Look over the material for the string "agent". Copy every line where it turns up.

■ ■ ■ ■ ■

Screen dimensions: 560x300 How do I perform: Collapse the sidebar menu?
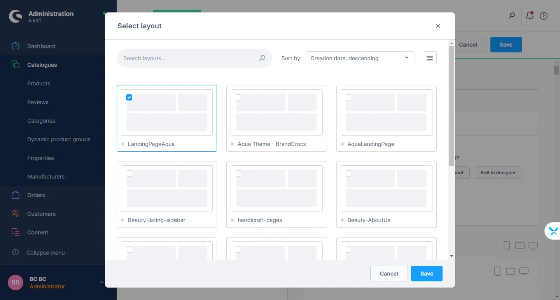[x=46, y=253]
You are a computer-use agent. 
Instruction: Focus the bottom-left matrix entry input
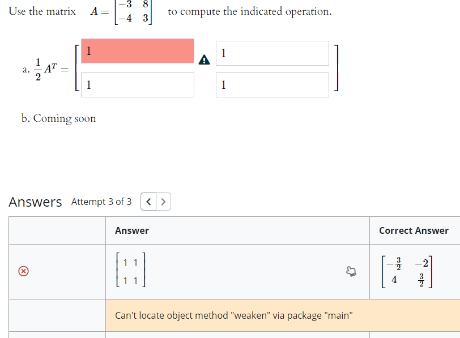click(x=138, y=85)
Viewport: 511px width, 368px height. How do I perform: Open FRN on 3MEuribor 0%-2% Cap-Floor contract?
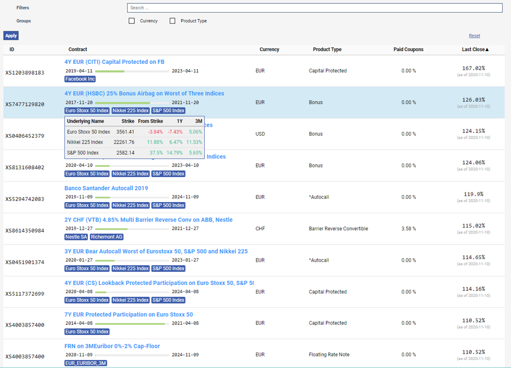pyautogui.click(x=112, y=346)
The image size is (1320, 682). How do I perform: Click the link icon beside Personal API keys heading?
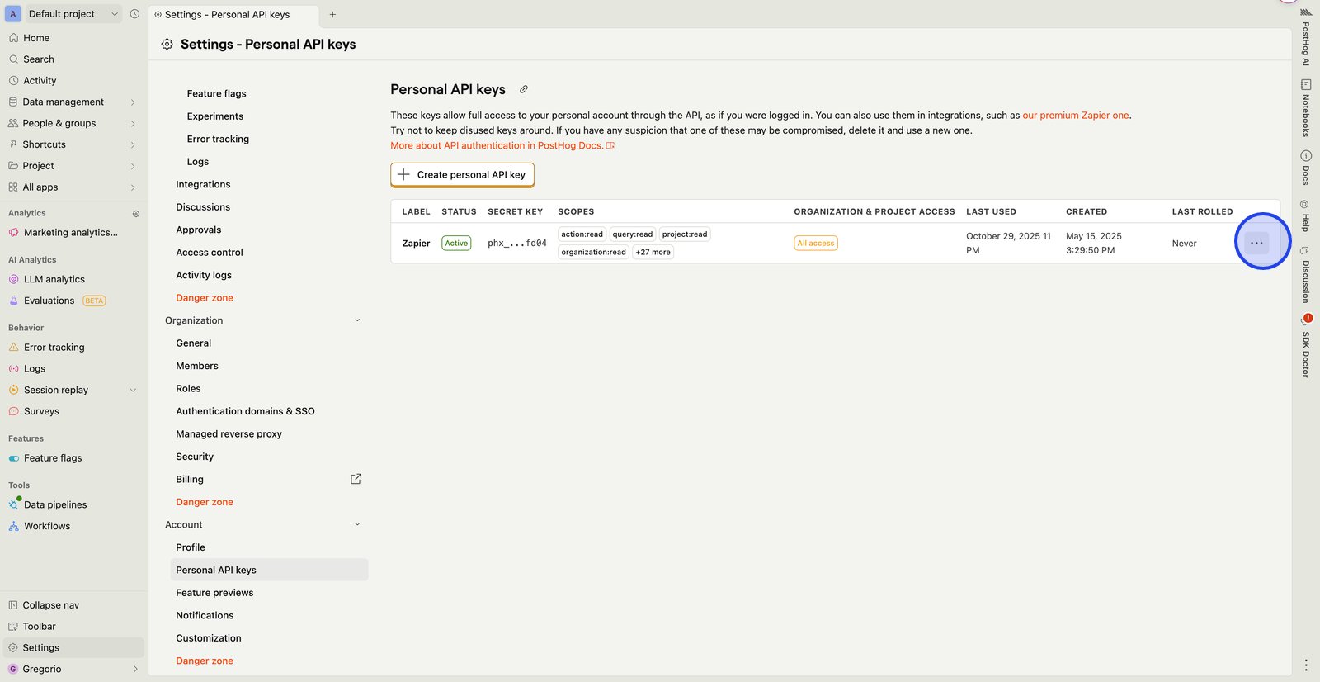[523, 89]
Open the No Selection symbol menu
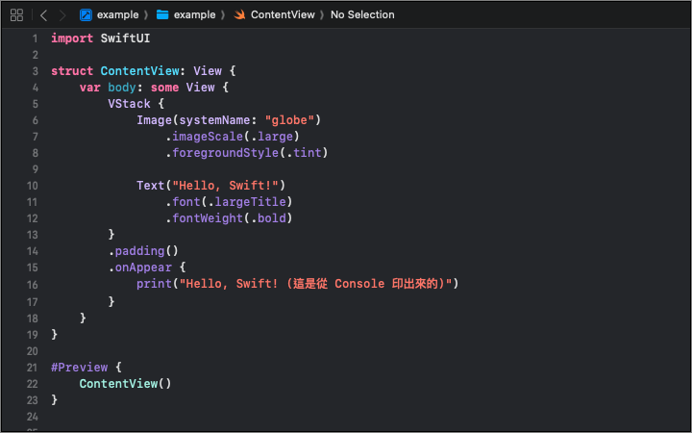 [x=362, y=14]
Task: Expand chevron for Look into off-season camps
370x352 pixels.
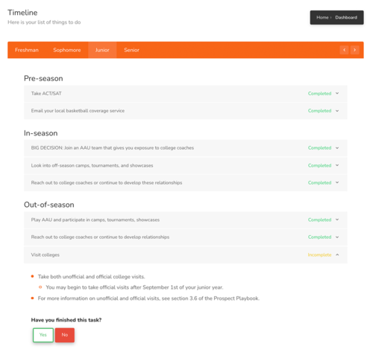Action: 337,165
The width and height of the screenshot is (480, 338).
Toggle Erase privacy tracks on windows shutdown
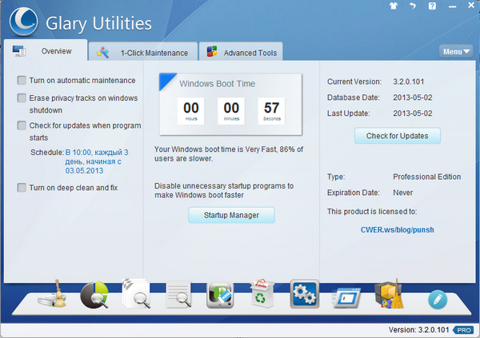click(x=22, y=98)
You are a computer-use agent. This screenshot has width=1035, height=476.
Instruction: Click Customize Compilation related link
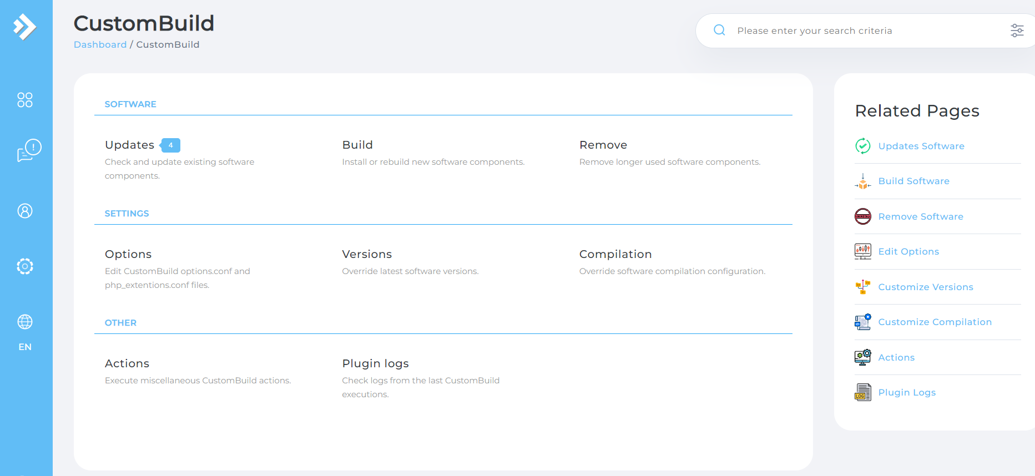(x=935, y=322)
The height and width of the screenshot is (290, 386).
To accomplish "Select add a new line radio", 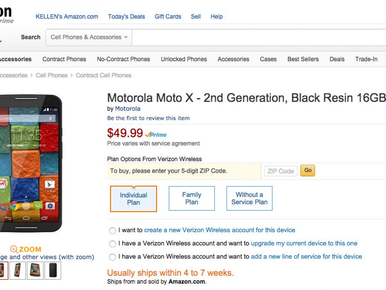I will click(112, 257).
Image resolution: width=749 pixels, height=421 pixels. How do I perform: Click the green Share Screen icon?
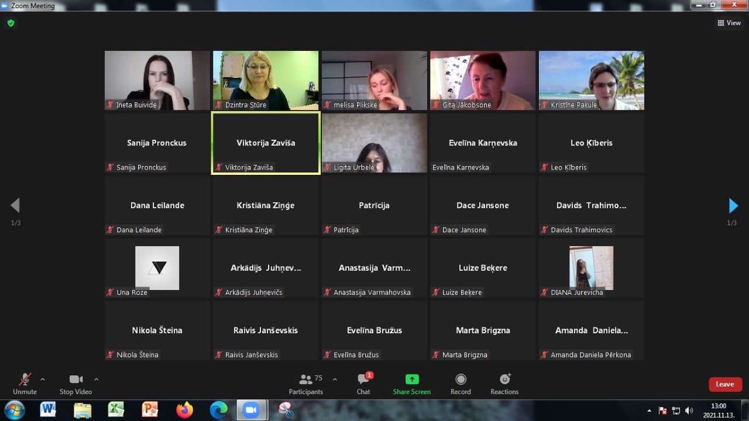(x=412, y=379)
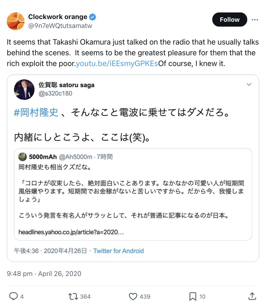The height and width of the screenshot is (305, 265).
Task: Click the blue verified badge
Action: [93, 17]
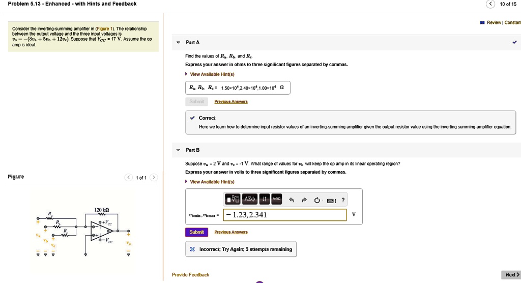521x283 pixels.
Task: Go to the previous figure with left arrow
Action: 129,178
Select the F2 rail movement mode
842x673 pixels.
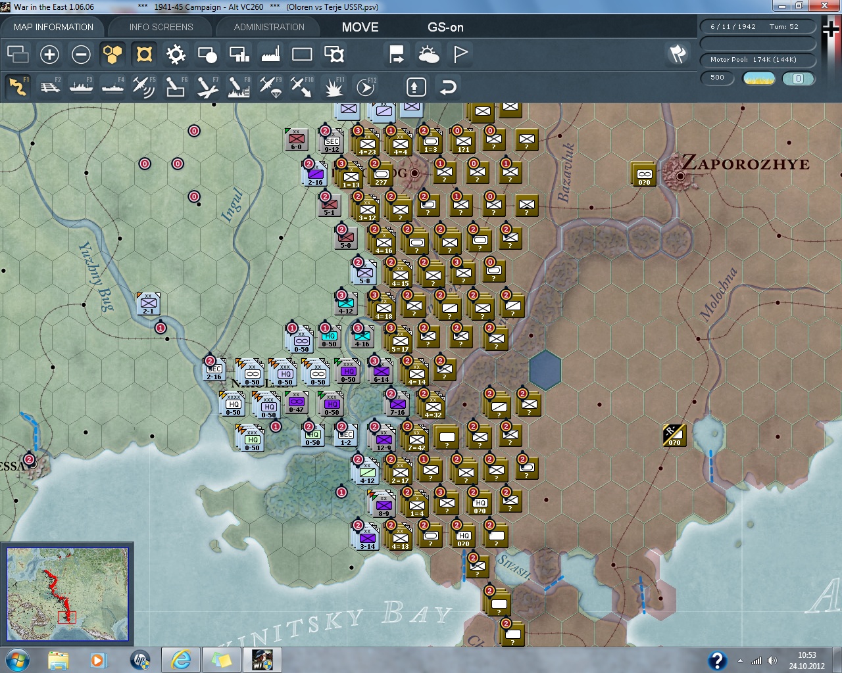(x=49, y=87)
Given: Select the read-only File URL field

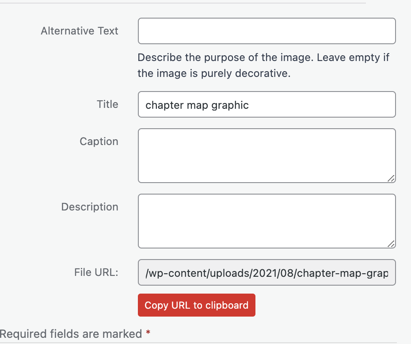Looking at the screenshot, I should point(267,272).
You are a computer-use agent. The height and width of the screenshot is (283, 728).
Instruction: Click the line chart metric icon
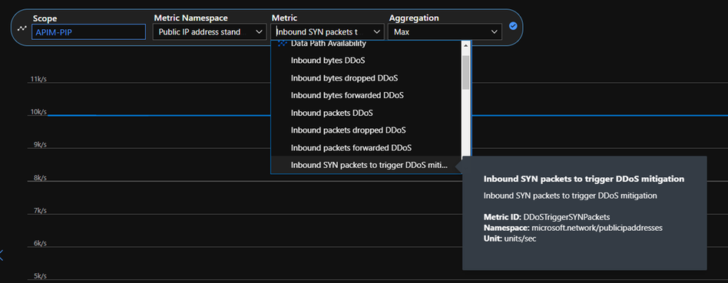(22, 28)
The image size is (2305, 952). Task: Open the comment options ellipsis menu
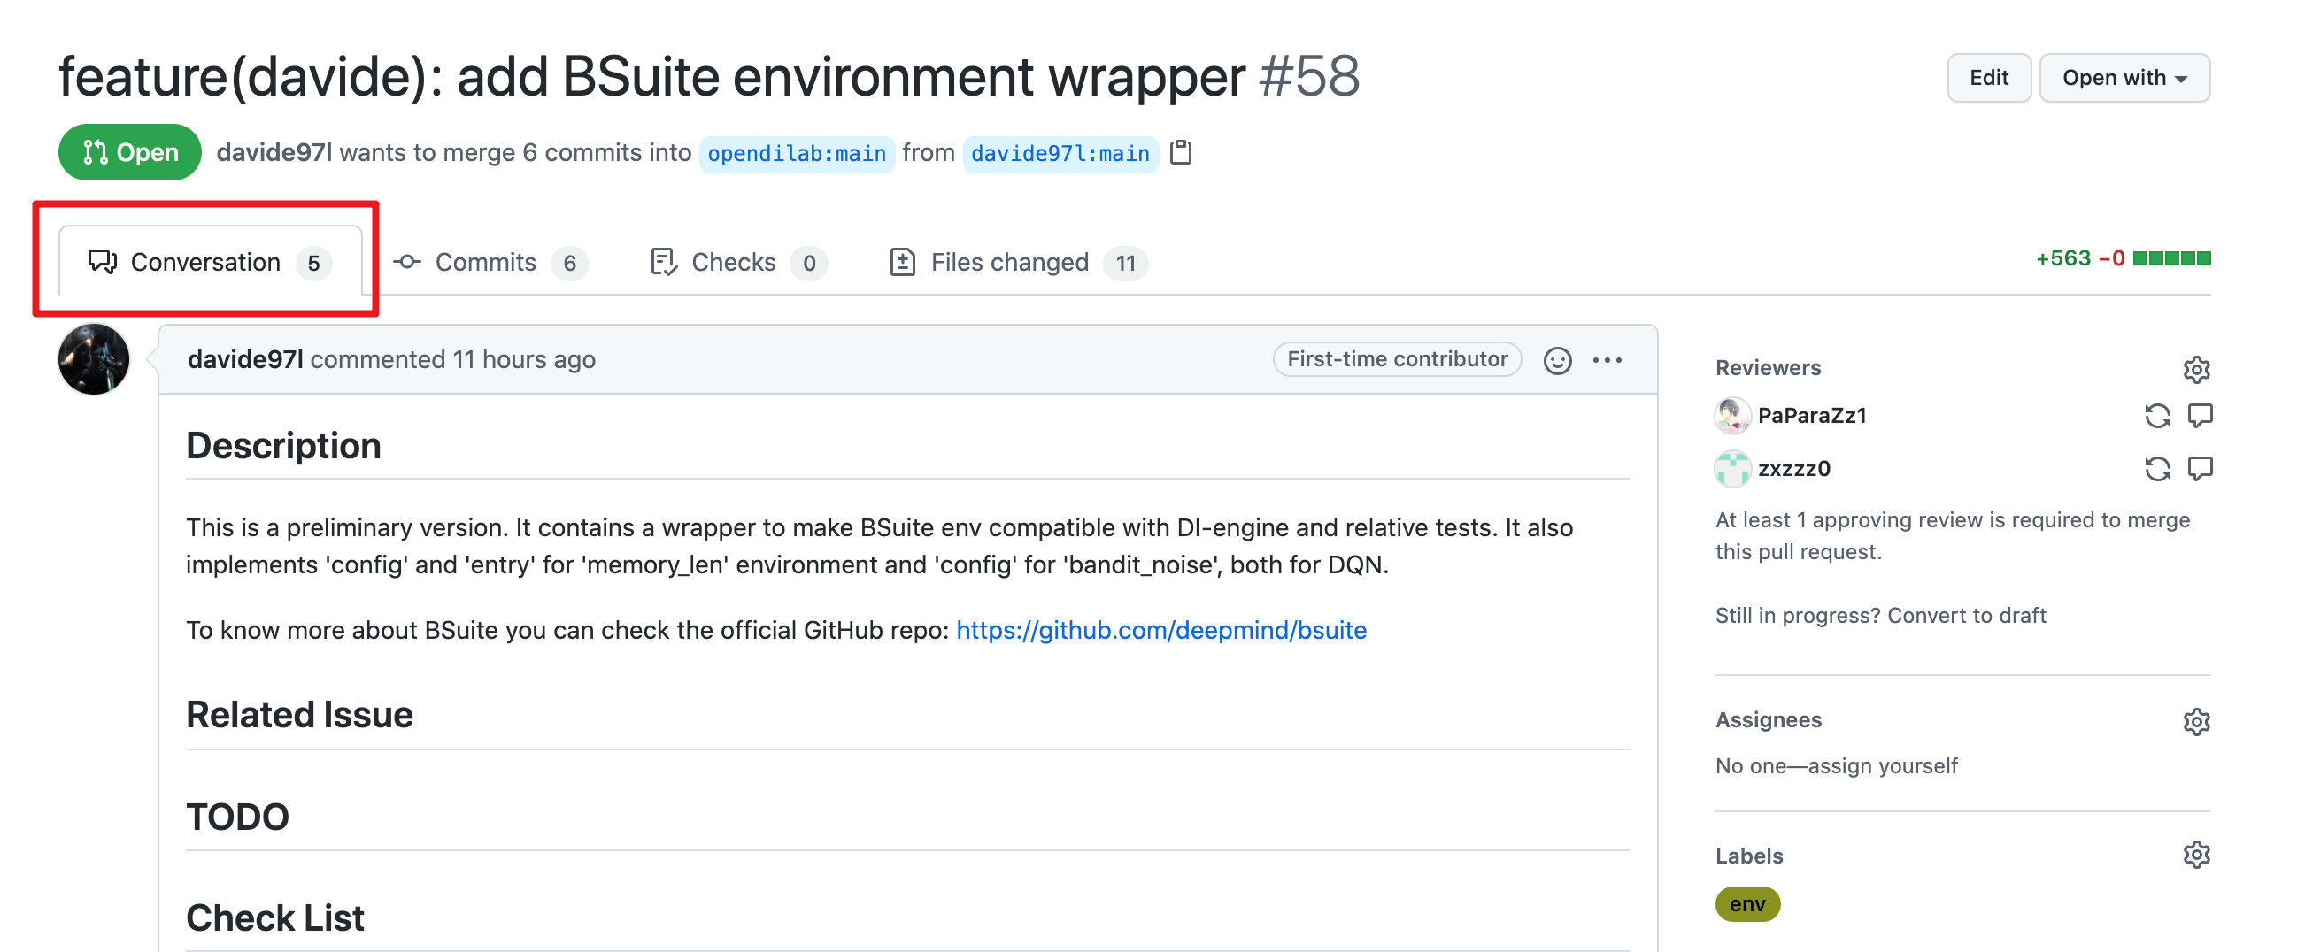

■ ■ ■ ■ ■

**Worked solution**
You are a computer-use agent. 
You are a computer-use agent. This screenshot has width=1035, height=476.
You are a computer-use agent. The height and width of the screenshot is (283, 728).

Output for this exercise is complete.